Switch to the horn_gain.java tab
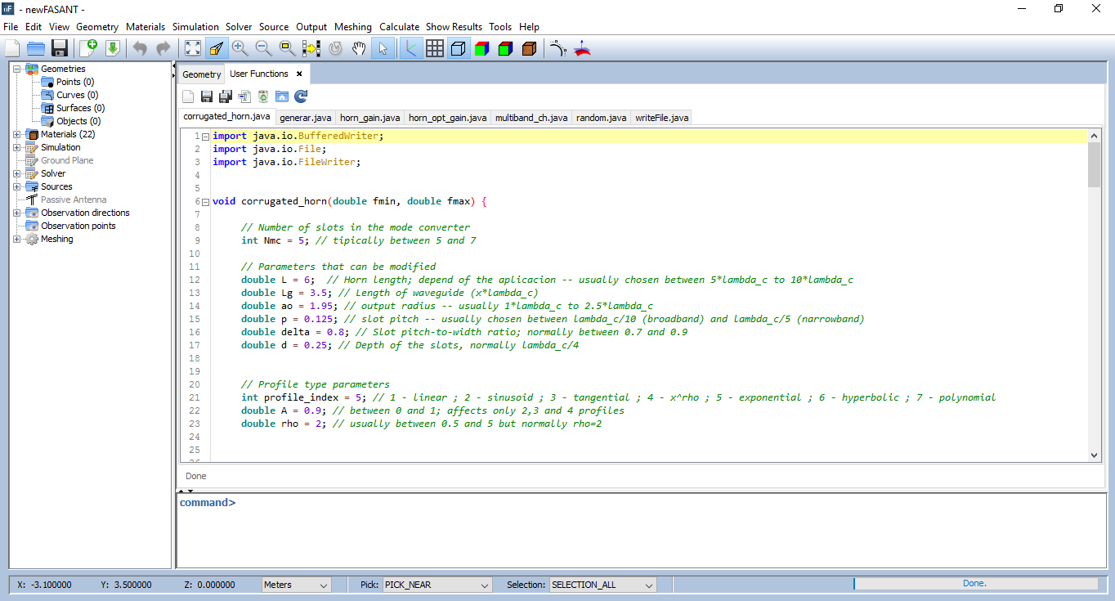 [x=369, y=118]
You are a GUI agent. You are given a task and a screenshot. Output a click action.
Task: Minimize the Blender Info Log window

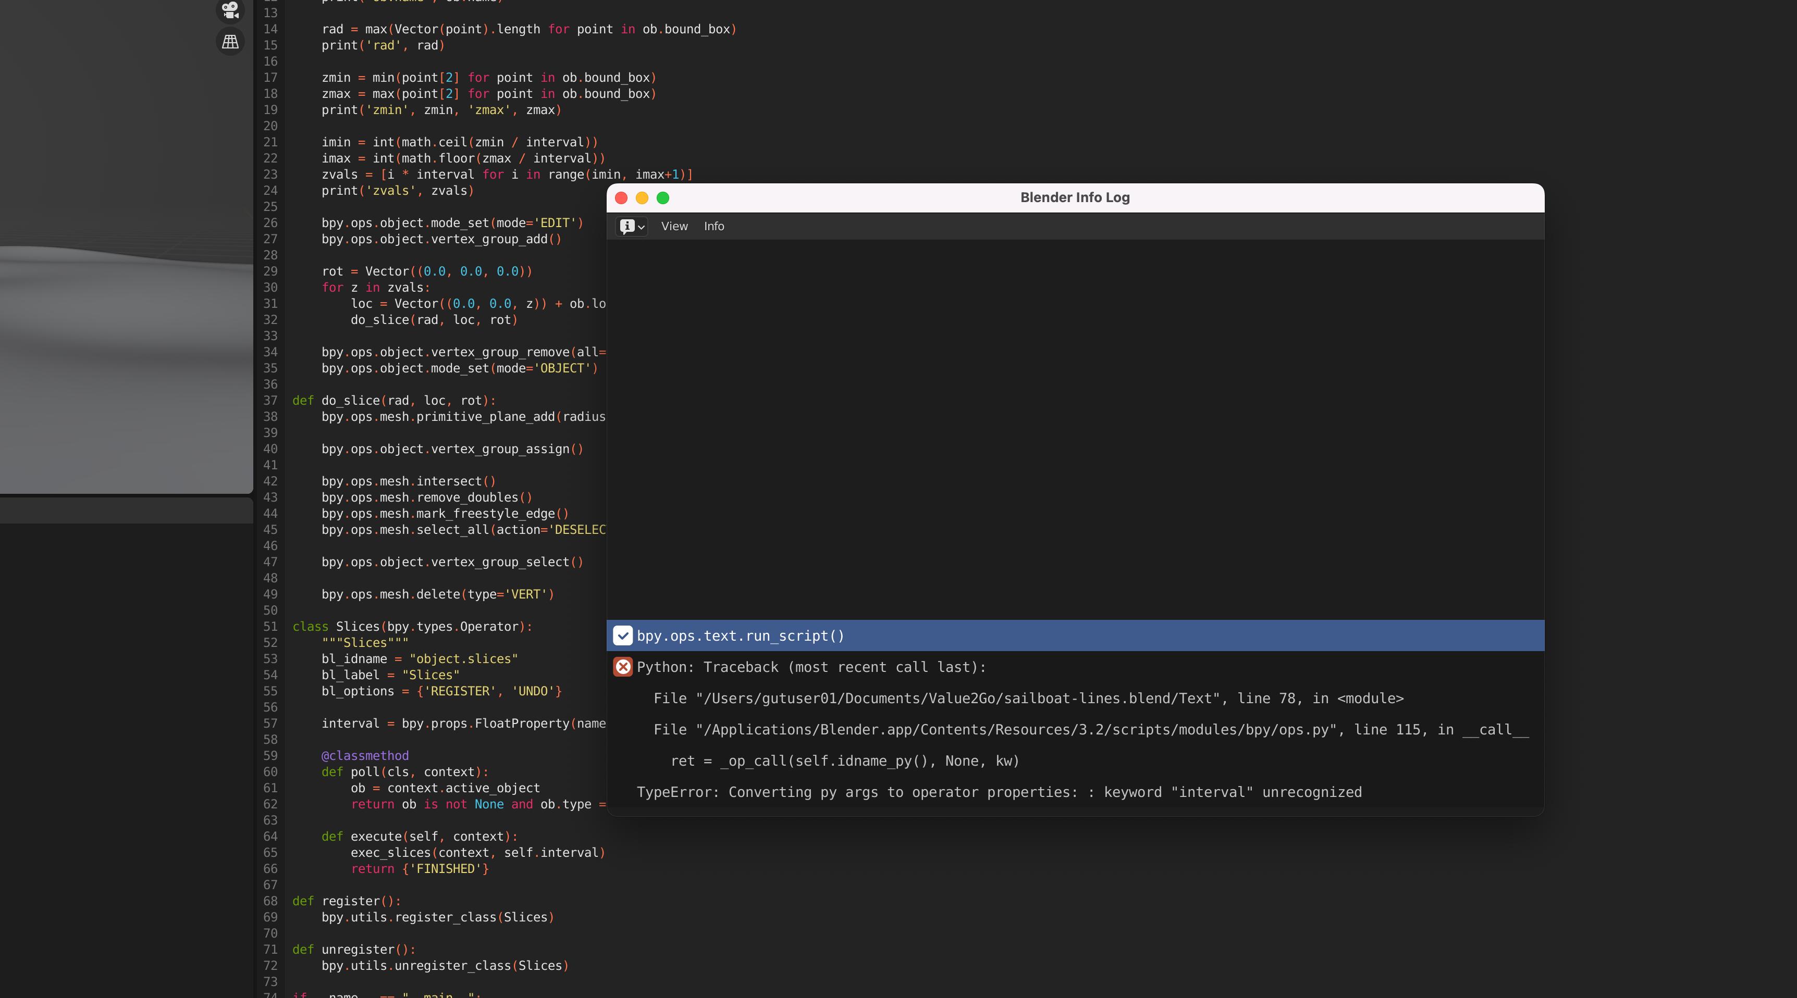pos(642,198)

TASK TO CARRY OUT –
Rewrite all of the lines above, including the requests, with every coordinate in the answers multiplied by 0.7 and rounded to the nearest whole number, rounding halves up. Leave the pictures out.

ANSWER TO THE EXERCISE –
Switch to the horn_gain.java tab
 [x=258, y=83]
You are a GUI agent. You are given a task and a screenshot. Output a click action.
Task: Minimize the Blender Info Log window

pos(449,139)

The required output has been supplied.